> _Source data_
= = = = =
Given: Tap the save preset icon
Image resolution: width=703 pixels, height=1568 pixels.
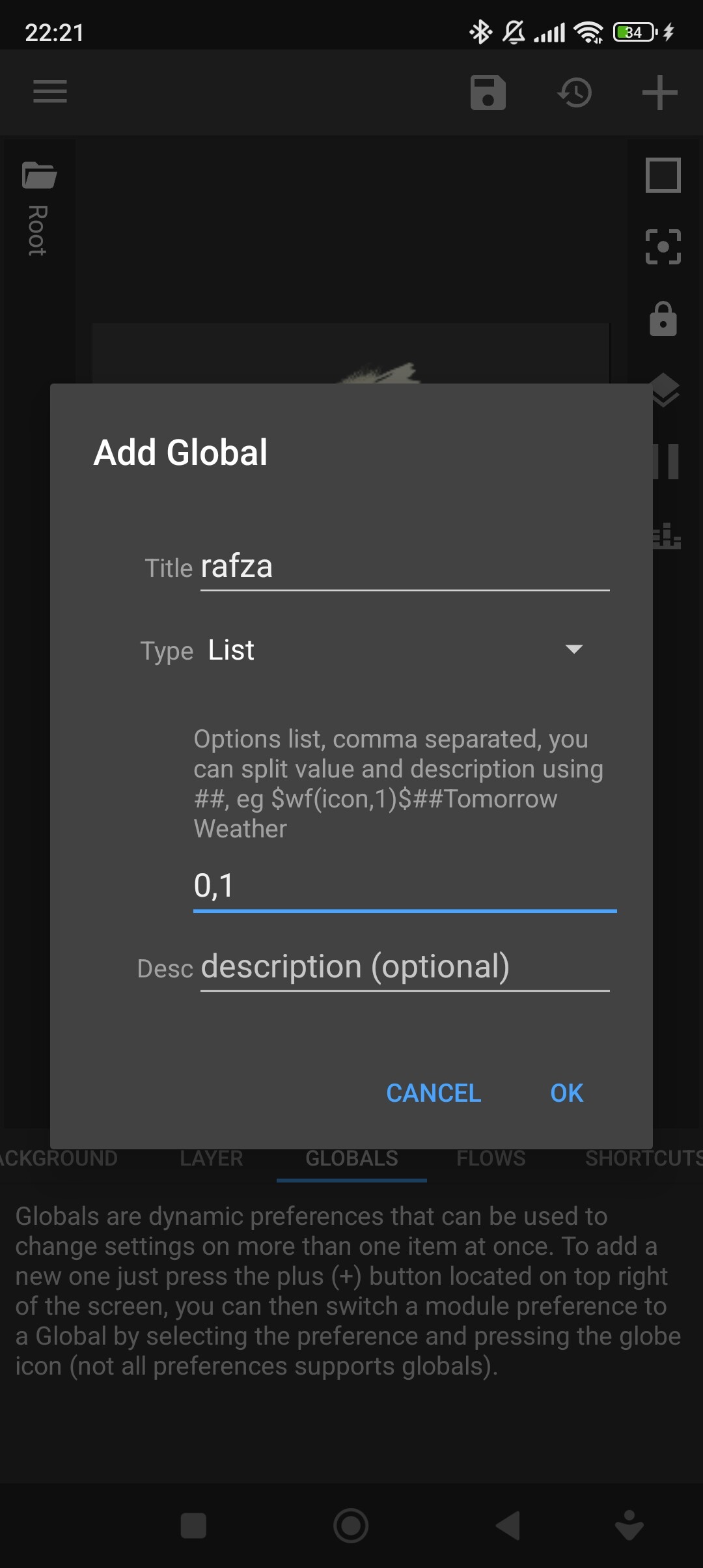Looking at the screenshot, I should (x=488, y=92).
= = = = =
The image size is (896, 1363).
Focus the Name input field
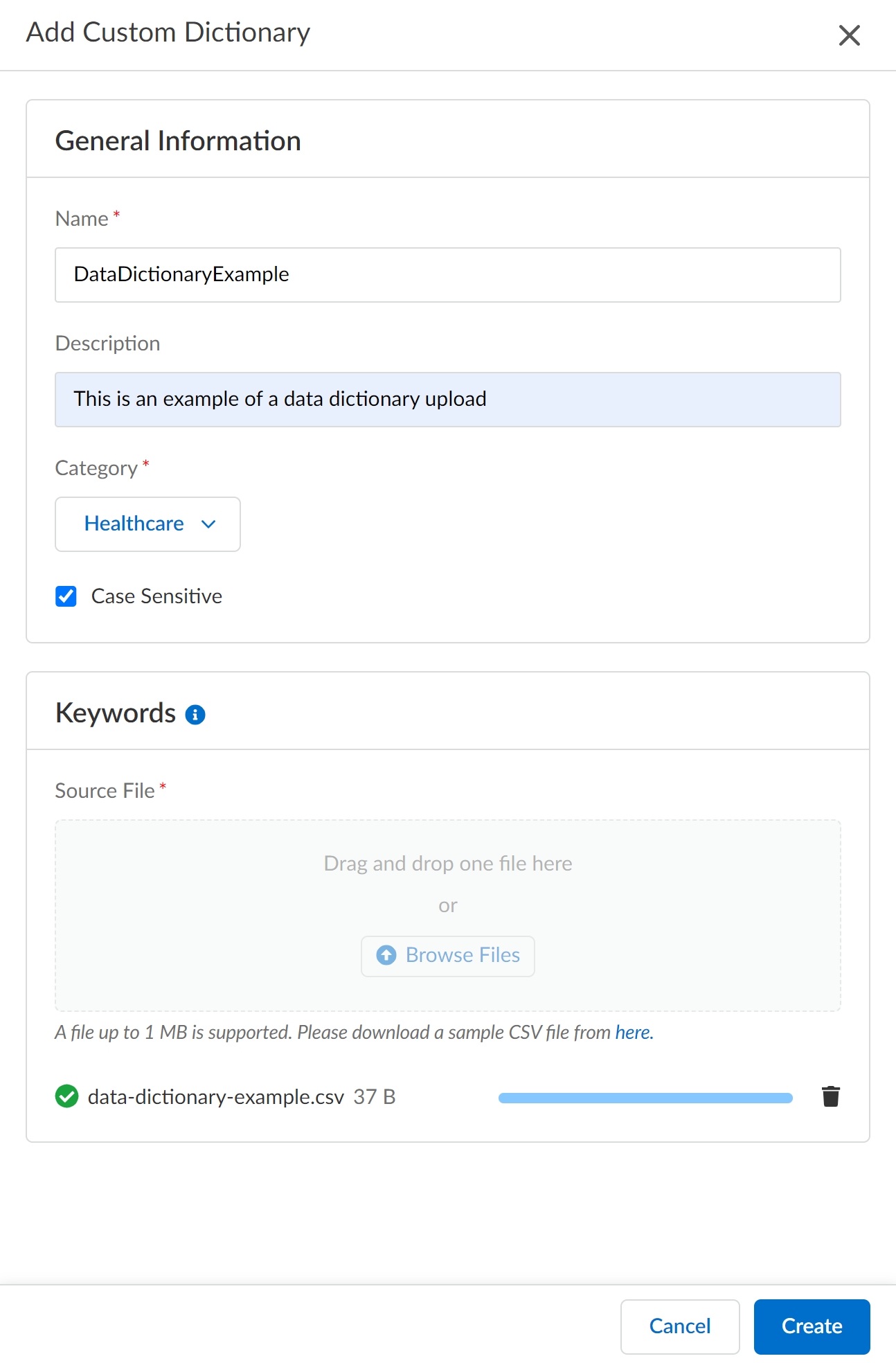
= = = = =
> _What the task asks_
Would you please repeat exactly the lines above, starting at the line with "The image size is (896, 1363)." and stopping at the line with "Focus the Name input field", both included?

> _Output for this exercise_
The image size is (896, 1363).
Focus the Name input field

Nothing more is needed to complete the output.